**Text:**
--

Burmese Days tells the story of Flory, a slightly intellectual timber merchant, marooned among a group of typical Anglo-Indians in a small Burmese town. Bored by his surroundings and disgusted by his companions, Flory becomes friendly with an Indian doctor; but he is for a long time too timid to risk offending the opinion of the white men he despises by proposing the doctor as a member of the European Club. This problem in social relationships is one of the narrative’s two poles of interest: the other is Flory’s unhappy, self-deceiving love for Elizabeth, niece of one of the Anglo-Indians. Elizabeth is a thoroughly commonplace girl, perfectly at home in the European Club, but Flory invests her with qualities that exist only in his tormented imagination. When he has been robbed of all illusion about Elizabeth, and thus about his own possible future, Flory shoots himself; Elizabeth marries the Deputy Commissioner of the district; the Indian doctor, robbed of Flory’s support, is the victim of a plot to disgrace him made by U-Po-Kyin, a rascally Burman, who—a last ironical stroke—obtains membership of the European Club.
What is particularly noticeable about Burmese Days is that the two poles of its narrative are very unequal in strength. The passages dealing with conflicts between whites and natives, and with the administrative problems facing the British, are written with subtlety; and Mr Orwell’s attitude is remarkable, both in its avoidance of false idealism about the British and of false sentimentality about the Burmese. The part of the book that explores Flory’s relationship with Elizabeth is in comparison crude and naive; and this is because Mr Orwell is already a novelist interested in ideas, rather than in personal relationships. When he is forced to deal with them, here and in later books, he does so often in terms of a boys’ adventure story. When Flory first meets Elizabeth, for example, she likes him because he drives away some harmless water-buffaloes, of which she is terrified. Friendship ripens when they go out shooting, and he is successful in killing a leopard. Her final rejection of him is symbolized by the fact that he is thrown from a pony when about to show off in front of her, by spearing a tent peg. It is true that other motives influence Elizabeth’s conscious rejection of Flory; but it is obvious that this very simple underlying symbolism is important for Mr Orwell himself. He shows great insight into the political and ethical motives of his characters; he seldom puts a word wrong when he looks at very varied facets of external reality; but his view of man as an emotional animal is often not far away from that of the boys’ weeklies about which he has written with such penetration. It is such a mingling of subtlety and simplicity that makes Animal Farm a perfect book in its kind: in that fairy-story with an unhappy ending there are no human relationships to disturb the fairy-tale pattern and the political allegory that lies behind it.

--

**Available data:**
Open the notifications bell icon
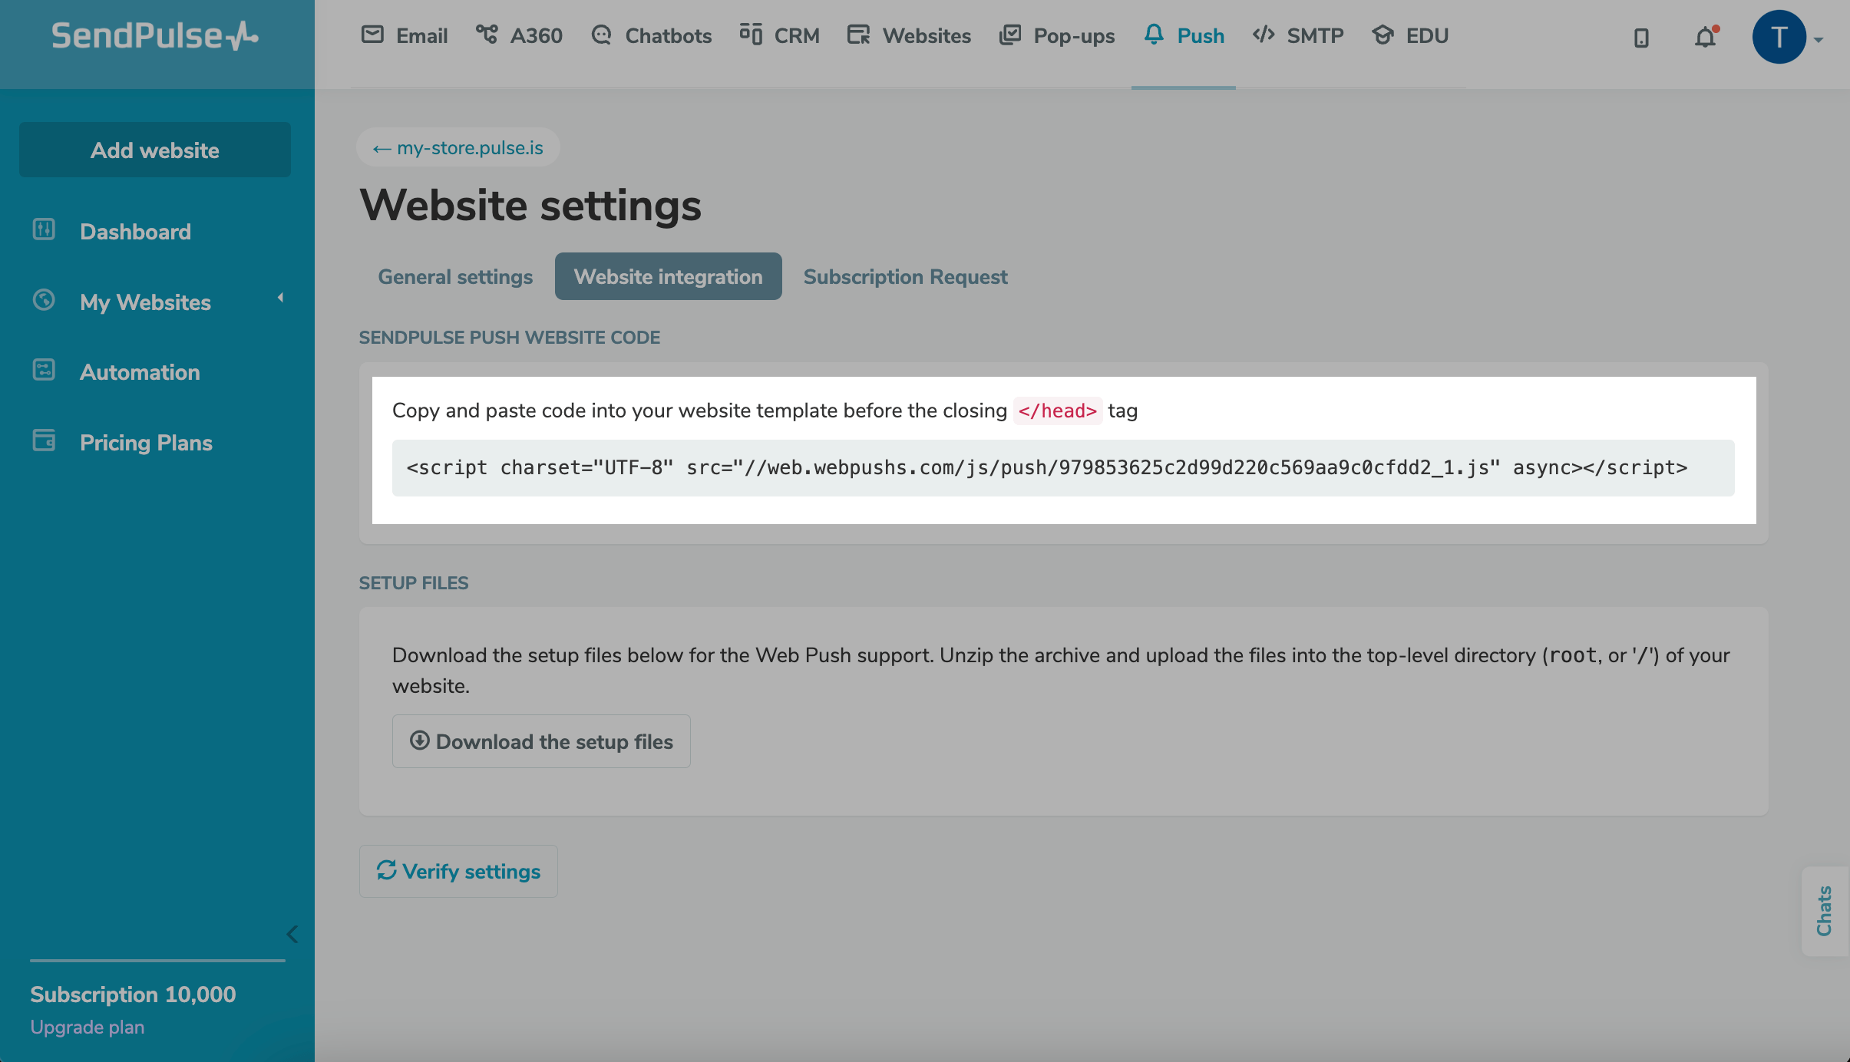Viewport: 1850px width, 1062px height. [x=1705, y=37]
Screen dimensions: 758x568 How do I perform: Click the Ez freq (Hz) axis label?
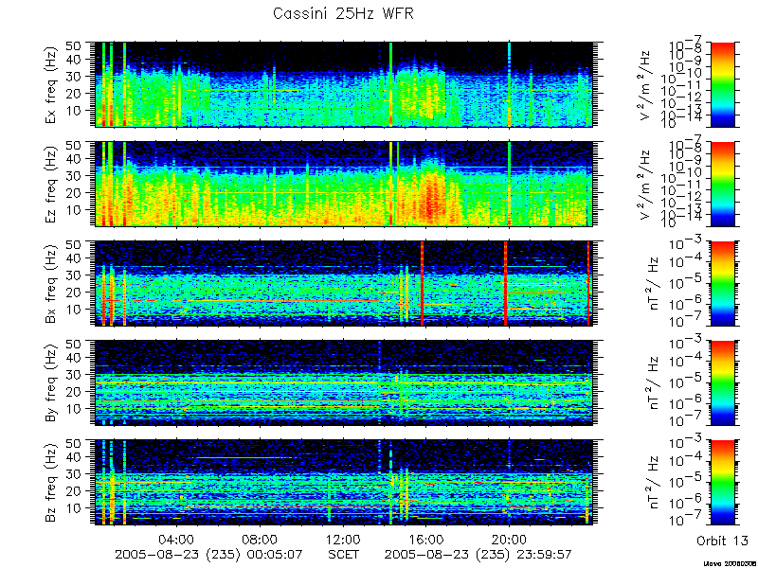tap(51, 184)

--

**Directions:**
Write the next part of the critical essay on Burmese Days, continuing after its final sentence.

**Answer for this exercise:**
It is natural that such a writer as Mr Orwell should regard increasingly the subject rather than the form of his fictional work. Burmese Days is cast fairly conventionally in the form of the contemporary novel; this form had almost ceased to interest Mr Orwell in 1939, when, in Coming Up For Air, the form of the novel was quite transparently a device for comparing the England of that time with the world we lived in before the First World War. In Coming Up For Air, also, characterization was reduced to a minimum: now, in Nineteen Eighty-Four, it has been as nearly as possible eliminated. We are no longer dealing with characters, but with society.
The picture of society in Nineteen Eighty-Four has an awful plausibility which is not present in other modern projections of our future. In some ways life does not differ very much from the life we live to-day. The pannikin of pinkish-grey stew, the hunk of bread and cube of cheese, the mug of milkless Victory coffee with its accompanying saccharine tablet—that is the kind of meal we very well remember; and the pleasures of recognition are roused, too, by the description of Victory gin (reserved for the privileged—the ‘proles’ drink beer), which has ‘a sickly oily smell, as of Chinese rice-spirit’ and gives to those who drink it ‘the sensation of being hit on the back of the head with a rubber club.’ We can generally view projections of the future with detachment because they seem to refer to people altogether unlike ourselves. By creating a world in which the ‘proles’ still have their sentimental songs and their beer, and the privileged consume their Victory gin, Mr Orwell involves us most skilfully and uncomfortably in his story, and obtains more readily our belief in the fantasy of thought-domination that occupies the foreground of his book.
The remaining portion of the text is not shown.